Baby Boomer Dating Advice

Here're some good rules for the road when you're jumping back into the world of dating:

  1. Be honest about your single status and emotional availability. It's not nice to fib about your single status or intentions. Don't hurt innocent women or men who're emotionally honest and vulnerable. Remember, fibbing about your current status makes you a lowly coward. Lying about your emotional availability makes you a candidate for therapy.
  2. Don't make up a lame excuse about why you're not going to follow up after a first date. Use common decency and manners. If you meet someone and don't want to continue seeing them, simply pick up the phone and say it was a pleasure to meet them, but you'd like to remain friends. Be honest and straightforward. It's good manners, good character and the other person will certainly appreciate your honesty.
  3. Conversely, don't take a refusal to continue personally. Not everyone in the world's supposed to be attracted to you - and vice versa. Never sulk. And for goodness sake, don't say anything nasty to someone who said they weren't interested in you. Simply, move on, be gracious about it and look forward to finding your special someone.
  4. Don't assume who'll pay for what. The tradition has been the man always pays for the woman. But, traditions are changing and some men are starting to feel taken advantage of. This is especially true if there's never any reciprocity, or if the dinners and outings are extremely expensive. Women and men should discuss cost sharing before going out.
  5. Don't whisper promises and endearments, and then disappear. If you hit it off, great. Don't be too romantic and promise the moon, because each of us has feelings that can get hurt. Be honest, and be careful about what you say, when you say it and how you say it. Always remember: Would you want someone acting and talking to you like you're talking to them?

Ask Dr. Schwartz

Q: 

Can I ever be as confident, self-assured to others as I try to see myself? You see, I was in a terribly abusive long-term relationship. I try very hard to put the horror behind me. However, sometimes I'm very confused when it comes to knowing how to act or what to expect from a normal relationship. I've been celibate for about four years, and I want to change that. Still, I'm scared there's nobody normal will like me.

A: 

You should join some groups whereby engaging in an activity, you'll get to know people quite well. Examples would be a volunteer for your local children's hospital, hiking, biking, a running club, lecture series, dance group, etc. What you are looking for is a place where you have the opportunity to interact with people. You should relax, be yourself and simply enjoy other people's company without worrying about sex or even dating.
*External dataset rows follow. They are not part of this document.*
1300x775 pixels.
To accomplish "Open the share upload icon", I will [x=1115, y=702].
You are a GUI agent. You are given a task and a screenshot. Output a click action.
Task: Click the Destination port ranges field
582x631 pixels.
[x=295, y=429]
As people get to like you, and you begin to trust them, you will have more self confidence in who you are becoming. You can watch the results as people will talk to you more easily. You'll feel confident talking about something these people are also interested in. Please remember that not all romantic partners are abusive. You will most likely meet people who're exceptionally sensitive, caring and honorable. You'll need some good new acquaintances to help you make the past memories particular to a specific relationship, rather than in general to all relationships.

Once you've made good friends and have been involved in different kinds of groups, your instincts for picking out who is a good person are better and will improve. You’ll feel more at ease looking at the people online, like at PerfectMatch.com, and seeing which ones best suit your values and comfort level. As you progress and utilize PerfectMatch's search tools, your selections will become easier.

Rest assured, many people go through a celibate phase when the emotional life has been especially punishing. However, you don't have to suffer this cost for the rest of your life. When you find the right person, you will look back on your relationship with only the fondest of memories!